Aphasia Stroke Memories and Education

— Aphasia : Stroke Memories and Education —


09/15/2016

I want to share this story that lasted 3 years long, recovering from the stroke. I went through aphasia. It lasted 3 years, for me at least. Where people saw me, and never saw my pain. It was inside my being. I couldn’t express myself, the way I wanted to.

The following video speaks of 3 years of after I had the stroke. The improvements seemed to accelerate after I started taking less and less of coumadin. I don’t know what came first. The improvements, or the stopping of taking coumadin.

I noticed the improvements after the 2nd year passed. I thought I was a doctor. They taught me to take care of myself, so I decided to be in charge of my self medication. Just practicing what was preached to me by the nurses.

 

 

Types of Aphasia

I had both aphasias the fluent one and the non-fluent one. I couldn’t understand numbers first after the stroke which would be classified as the fluent one, and over the years it passed after the first year with being social.

The non-fluent form of aphasia, I had it when I was angry and stressed out. When I was calm and in control, I sounded intelligent and normal, otherwise I was having a stuttering attack and looking for the words. That was rare, and rarer, the more years passed.

There are many other forms of aphasia, but those are the main two. The rest are subjective under those two categories.

 

I learned when I ate a lot of greasy foods and not greens, I was feeling the effects of the stroke. I learned to drink a lot of water too, to overcome the instability of aphasia, mainly muscle weakness and lack of energy. Lethargic energy that you wear as a cross on your back.

Occasionally I had aphasia attacks when I wasn’t eating healthy, or the lack of water intake, but when I’m eating healthy and staying hydrated, all is good.

 

Aphasia

Aphasia was the most worst effect of the stroke.

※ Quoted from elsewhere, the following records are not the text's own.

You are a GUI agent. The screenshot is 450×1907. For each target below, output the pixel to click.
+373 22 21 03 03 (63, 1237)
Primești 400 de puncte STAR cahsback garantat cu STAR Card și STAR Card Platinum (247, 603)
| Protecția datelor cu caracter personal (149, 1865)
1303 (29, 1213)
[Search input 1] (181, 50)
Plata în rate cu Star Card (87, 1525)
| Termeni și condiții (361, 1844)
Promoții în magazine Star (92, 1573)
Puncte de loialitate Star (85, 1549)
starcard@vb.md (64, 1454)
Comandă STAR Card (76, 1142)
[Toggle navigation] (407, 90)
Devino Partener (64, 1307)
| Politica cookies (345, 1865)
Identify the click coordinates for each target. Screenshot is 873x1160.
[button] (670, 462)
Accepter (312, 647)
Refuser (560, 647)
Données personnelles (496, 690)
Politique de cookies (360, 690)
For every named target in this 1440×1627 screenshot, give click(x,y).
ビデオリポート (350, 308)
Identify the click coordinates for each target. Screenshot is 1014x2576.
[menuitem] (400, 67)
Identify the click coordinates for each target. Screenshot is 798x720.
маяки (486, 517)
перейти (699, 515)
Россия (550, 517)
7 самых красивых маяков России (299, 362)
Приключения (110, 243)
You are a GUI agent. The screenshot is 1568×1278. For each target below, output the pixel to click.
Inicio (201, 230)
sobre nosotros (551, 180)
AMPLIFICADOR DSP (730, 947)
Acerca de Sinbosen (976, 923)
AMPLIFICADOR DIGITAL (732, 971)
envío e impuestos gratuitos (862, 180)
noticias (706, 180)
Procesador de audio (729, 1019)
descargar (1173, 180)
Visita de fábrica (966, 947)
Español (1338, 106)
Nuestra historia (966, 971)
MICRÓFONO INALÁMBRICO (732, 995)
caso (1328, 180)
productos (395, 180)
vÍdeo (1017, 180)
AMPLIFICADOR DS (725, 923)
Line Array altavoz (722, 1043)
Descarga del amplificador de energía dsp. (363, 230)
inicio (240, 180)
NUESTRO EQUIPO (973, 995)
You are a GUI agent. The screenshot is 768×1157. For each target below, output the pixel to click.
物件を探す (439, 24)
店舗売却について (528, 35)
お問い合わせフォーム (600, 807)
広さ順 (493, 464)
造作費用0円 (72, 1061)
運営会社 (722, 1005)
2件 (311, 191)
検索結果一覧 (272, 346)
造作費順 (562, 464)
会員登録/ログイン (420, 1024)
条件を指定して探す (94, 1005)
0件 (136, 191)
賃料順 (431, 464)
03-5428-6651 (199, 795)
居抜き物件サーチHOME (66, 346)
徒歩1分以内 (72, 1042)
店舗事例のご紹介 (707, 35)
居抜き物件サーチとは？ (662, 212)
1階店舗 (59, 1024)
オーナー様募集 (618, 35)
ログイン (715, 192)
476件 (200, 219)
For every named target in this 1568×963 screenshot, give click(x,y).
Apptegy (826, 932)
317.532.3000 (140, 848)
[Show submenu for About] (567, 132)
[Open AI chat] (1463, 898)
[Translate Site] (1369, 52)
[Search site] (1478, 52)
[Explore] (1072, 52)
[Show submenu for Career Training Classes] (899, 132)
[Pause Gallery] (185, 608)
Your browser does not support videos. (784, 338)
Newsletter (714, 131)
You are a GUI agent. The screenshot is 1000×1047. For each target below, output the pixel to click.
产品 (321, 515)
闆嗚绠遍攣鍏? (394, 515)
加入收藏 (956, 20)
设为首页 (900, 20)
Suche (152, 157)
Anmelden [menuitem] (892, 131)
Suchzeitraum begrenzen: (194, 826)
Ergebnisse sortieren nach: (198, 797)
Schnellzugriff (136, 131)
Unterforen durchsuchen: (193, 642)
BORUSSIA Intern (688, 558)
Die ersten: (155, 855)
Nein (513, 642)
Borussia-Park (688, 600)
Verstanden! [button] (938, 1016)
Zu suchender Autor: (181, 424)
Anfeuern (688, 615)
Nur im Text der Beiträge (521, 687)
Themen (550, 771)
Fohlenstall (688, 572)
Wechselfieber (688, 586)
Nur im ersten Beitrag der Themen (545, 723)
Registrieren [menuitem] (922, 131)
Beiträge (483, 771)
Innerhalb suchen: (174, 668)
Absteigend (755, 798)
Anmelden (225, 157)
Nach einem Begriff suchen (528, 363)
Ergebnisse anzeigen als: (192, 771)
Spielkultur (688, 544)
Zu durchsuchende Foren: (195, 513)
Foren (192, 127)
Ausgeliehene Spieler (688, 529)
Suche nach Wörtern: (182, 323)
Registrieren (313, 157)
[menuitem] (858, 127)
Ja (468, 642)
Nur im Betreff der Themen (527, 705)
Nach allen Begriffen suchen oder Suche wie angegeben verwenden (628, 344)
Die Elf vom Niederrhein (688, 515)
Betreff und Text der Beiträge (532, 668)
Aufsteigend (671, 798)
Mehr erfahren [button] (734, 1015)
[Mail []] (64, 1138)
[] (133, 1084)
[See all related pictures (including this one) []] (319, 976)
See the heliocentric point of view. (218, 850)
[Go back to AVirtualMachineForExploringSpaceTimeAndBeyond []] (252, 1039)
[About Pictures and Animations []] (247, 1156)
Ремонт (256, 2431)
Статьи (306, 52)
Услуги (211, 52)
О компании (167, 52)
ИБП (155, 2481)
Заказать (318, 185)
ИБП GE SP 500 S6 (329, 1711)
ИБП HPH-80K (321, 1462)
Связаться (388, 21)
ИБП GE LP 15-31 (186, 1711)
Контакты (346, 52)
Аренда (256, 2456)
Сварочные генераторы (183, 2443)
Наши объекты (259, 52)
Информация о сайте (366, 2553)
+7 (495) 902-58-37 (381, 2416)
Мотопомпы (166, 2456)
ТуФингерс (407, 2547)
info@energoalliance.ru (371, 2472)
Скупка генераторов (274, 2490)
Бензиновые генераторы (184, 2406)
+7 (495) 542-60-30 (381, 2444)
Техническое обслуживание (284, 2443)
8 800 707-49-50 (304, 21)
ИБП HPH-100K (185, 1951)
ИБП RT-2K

That I wouldn’t wish on my enemy.

It was the worst experience of my life, and I had a few, but aphasia was by far the worst. Always wanting to tell the truth. It was the worst, when you knew the truth, and the people you knew and loved, only saw you and felt sorry for you, rather than hear your words.

Because you were stuttering…their patience was exhausted. You didn’t feel well, and they didn’t feel well with what you said. It was like the Max Headroom days.

And my writing skills were deeply affected, and my signature was different every time I’d sign something, cause I’m right handed, and the stroke effected my right side.

The right hand there was no skin feeling, I mean there was a lack of touch sensitivity. I feel pain, but the sensitive feeling of touch, it was no more. It made me favor my left hand, when I try and reach something. Touch is a forgotten necessity.

 

Anyway, the aphasia days are in my rear view mirror. I just have to stop looking back, cause there wasn’t any good memories to remember. It at least made me a better person by revealing all my imperfections from reflecting on my insensitive actions towards others.

Self reflecting on those thoughts made you wise, but sharing that wisdom was a nightmare. Occasionally, there was appreciation.

“They that sow in tears shall reap in joy.” — Psalm 126:5

 

Conclusions

I guess I’ll have to wait, and plant my seeds. Though, some say they’re weeds. They’re healing when you reflect on them, and they grow inside, and feed you.

The thoughts, that follow what I said.

You can twist them anyway you want, and distort what I said, or you can better them by enhancing the taste. You can discard them or enhance them, the choice is yours.

Someone said “Never Give Up”, and I never did and I never will. When you feel like the whole world is against you, just never give up, and you’ll see your dreams and goals become true. The mental plasticity will reconnect those lost neurons, God designed it that way. Where there is a will, there is a way.